§ **What is expected**
Please reproduce all of the data below line for line, without changing a single character.

§ **Material for this task**
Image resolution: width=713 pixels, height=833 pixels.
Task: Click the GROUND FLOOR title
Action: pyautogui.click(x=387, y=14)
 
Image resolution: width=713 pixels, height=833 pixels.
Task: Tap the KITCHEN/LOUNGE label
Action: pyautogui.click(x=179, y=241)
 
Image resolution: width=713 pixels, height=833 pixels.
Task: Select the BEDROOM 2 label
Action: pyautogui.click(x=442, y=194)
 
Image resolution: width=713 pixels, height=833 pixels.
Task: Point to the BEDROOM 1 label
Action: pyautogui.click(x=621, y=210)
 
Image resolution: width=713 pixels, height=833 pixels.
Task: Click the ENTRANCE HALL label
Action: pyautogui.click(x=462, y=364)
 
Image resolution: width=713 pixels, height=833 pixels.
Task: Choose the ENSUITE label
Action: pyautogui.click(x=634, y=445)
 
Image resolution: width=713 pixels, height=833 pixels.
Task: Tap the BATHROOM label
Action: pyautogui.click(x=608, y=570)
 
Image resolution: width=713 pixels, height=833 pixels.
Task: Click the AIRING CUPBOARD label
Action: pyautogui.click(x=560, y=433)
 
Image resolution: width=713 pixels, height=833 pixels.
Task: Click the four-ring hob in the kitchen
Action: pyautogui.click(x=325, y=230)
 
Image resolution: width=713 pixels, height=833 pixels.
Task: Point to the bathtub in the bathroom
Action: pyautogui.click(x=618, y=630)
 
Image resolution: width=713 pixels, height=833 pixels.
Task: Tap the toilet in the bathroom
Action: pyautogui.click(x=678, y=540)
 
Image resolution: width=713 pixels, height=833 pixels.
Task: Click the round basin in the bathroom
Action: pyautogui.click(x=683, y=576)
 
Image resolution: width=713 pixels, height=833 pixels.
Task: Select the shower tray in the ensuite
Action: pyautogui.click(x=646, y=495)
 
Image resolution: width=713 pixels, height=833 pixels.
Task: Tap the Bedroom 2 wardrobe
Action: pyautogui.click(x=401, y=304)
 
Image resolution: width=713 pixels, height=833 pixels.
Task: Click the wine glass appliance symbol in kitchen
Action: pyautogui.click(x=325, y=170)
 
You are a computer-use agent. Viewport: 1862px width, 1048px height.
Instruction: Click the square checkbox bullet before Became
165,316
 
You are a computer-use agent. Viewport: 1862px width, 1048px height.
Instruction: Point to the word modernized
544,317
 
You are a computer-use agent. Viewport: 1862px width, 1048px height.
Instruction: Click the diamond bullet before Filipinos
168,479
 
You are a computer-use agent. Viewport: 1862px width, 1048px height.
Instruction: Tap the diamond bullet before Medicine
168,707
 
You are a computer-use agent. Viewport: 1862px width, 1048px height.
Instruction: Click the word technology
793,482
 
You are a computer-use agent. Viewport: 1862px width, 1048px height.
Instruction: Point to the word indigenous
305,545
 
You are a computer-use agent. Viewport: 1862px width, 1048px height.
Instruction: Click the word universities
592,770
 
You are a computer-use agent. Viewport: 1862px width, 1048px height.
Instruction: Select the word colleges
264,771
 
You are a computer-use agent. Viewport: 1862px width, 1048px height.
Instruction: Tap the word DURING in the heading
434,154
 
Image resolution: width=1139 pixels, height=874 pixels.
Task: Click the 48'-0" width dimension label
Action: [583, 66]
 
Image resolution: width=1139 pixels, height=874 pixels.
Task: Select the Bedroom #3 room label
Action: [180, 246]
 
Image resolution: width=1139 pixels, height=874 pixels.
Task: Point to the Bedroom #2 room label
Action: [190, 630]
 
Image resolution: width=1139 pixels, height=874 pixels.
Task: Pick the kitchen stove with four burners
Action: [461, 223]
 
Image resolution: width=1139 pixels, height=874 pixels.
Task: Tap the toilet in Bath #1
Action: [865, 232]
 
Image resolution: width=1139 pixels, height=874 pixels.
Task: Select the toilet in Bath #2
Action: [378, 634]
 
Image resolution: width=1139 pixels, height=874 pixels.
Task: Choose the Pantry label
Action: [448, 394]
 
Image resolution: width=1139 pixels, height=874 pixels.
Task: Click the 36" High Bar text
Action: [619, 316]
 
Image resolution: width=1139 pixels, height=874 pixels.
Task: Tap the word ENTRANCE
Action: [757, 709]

§ **Complete response**
Image resolution: width=713 pixels, height=833 pixels.
Task: Click the GROUND FLOOR title
Action: pyautogui.click(x=387, y=14)
 
Image resolution: width=713 pixels, height=833 pixels.
Task: Tap the KITCHEN/LOUNGE label
Action: pyautogui.click(x=179, y=241)
 
Image resolution: width=713 pixels, height=833 pixels.
Task: Select the BEDROOM 2 label
Action: pyautogui.click(x=442, y=194)
 
Image resolution: width=713 pixels, height=833 pixels.
Task: Point to the BEDROOM 1 label
Action: pyautogui.click(x=621, y=210)
 
Image resolution: width=713 pixels, height=833 pixels.
Task: Click the ENTRANCE HALL label
Action: pyautogui.click(x=462, y=364)
 
Image resolution: width=713 pixels, height=833 pixels.
Task: Choose the ENSUITE label
Action: pyautogui.click(x=634, y=445)
 
Image resolution: width=713 pixels, height=833 pixels.
Task: Tap the BATHROOM label
Action: pyautogui.click(x=608, y=570)
 
Image resolution: width=713 pixels, height=833 pixels.
Task: Click the AIRING CUPBOARD label
Action: pyautogui.click(x=560, y=433)
 
Image resolution: width=713 pixels, height=833 pixels.
Task: Click the four-ring hob in the kitchen
Action: pyautogui.click(x=325, y=230)
 
Image resolution: width=713 pixels, height=833 pixels.
Task: Point to the bathtub in the bathroom
Action: pyautogui.click(x=618, y=630)
 
Image resolution: width=713 pixels, height=833 pixels.
Task: Tap the toilet in the bathroom
Action: pyautogui.click(x=678, y=540)
 
Image resolution: width=713 pixels, height=833 pixels.
Task: Click the round basin in the bathroom
Action: pyautogui.click(x=683, y=576)
 
Image resolution: width=713 pixels, height=833 pixels.
Task: Select the shower tray in the ensuite
Action: pyautogui.click(x=646, y=495)
 
Image resolution: width=713 pixels, height=833 pixels.
Task: Tap the Bedroom 2 wardrobe
Action: pyautogui.click(x=401, y=304)
 
Image resolution: width=713 pixels, height=833 pixels.
Task: Click the wine glass appliance symbol in kitchen
Action: pyautogui.click(x=325, y=170)
 
You are a computer-use agent. Viewport: 1862px width, 1048px height.
Instruction: Click the square checkbox bullet before Became
165,316
 
You are a computer-use agent. Viewport: 1862px width, 1048px height.
Instruction: Point to the word modernized
544,317
 
You are a computer-use agent. Viewport: 1862px width, 1048px height.
Instruction: Click the diamond bullet before Filipinos
168,479
 
You are a computer-use agent. Viewport: 1862px width, 1048px height.
Instruction: Tap the diamond bullet before Medicine
168,707
 
You are a computer-use agent. Viewport: 1862px width, 1048px height.
Instruction: Click the word technology
793,482
 
You are a computer-use agent. Viewport: 1862px width, 1048px height.
Instruction: Point to the word indigenous
305,545
 
You are a computer-use agent. Viewport: 1862px width, 1048px height.
Instruction: Click the word universities
592,770
 
You are a computer-use agent. Viewport: 1862px width, 1048px height.
Instruction: Select the word colleges
264,771
 
You are a computer-use agent. Viewport: 1862px width, 1048px height.
Instruction: Tap the word DURING in the heading
434,154
 
Image resolution: width=1139 pixels, height=874 pixels.
Task: Click the 48'-0" width dimension label
Action: [583, 66]
 
Image resolution: width=1139 pixels, height=874 pixels.
Task: Select the Bedroom #3 room label
Action: [180, 246]
 
Image resolution: width=1139 pixels, height=874 pixels.
Task: Point to the Bedroom #2 room label
Action: [190, 630]
 
Image resolution: width=1139 pixels, height=874 pixels.
Task: Pick the kitchen stove with four burners
Action: [461, 223]
 
Image resolution: width=1139 pixels, height=874 pixels.
Task: Tap the toilet in Bath #1
Action: [865, 232]
 
Image resolution: width=1139 pixels, height=874 pixels.
Task: Select the toilet in Bath #2
Action: [378, 634]
 
Image resolution: width=1139 pixels, height=874 pixels.
Task: Choose the Pantry label
Action: [448, 394]
 
Image resolution: width=1139 pixels, height=874 pixels.
Task: Click the 36" High Bar text
Action: [619, 316]
 
Image resolution: width=1139 pixels, height=874 pixels.
Task: Tap the word ENTRANCE
Action: [757, 709]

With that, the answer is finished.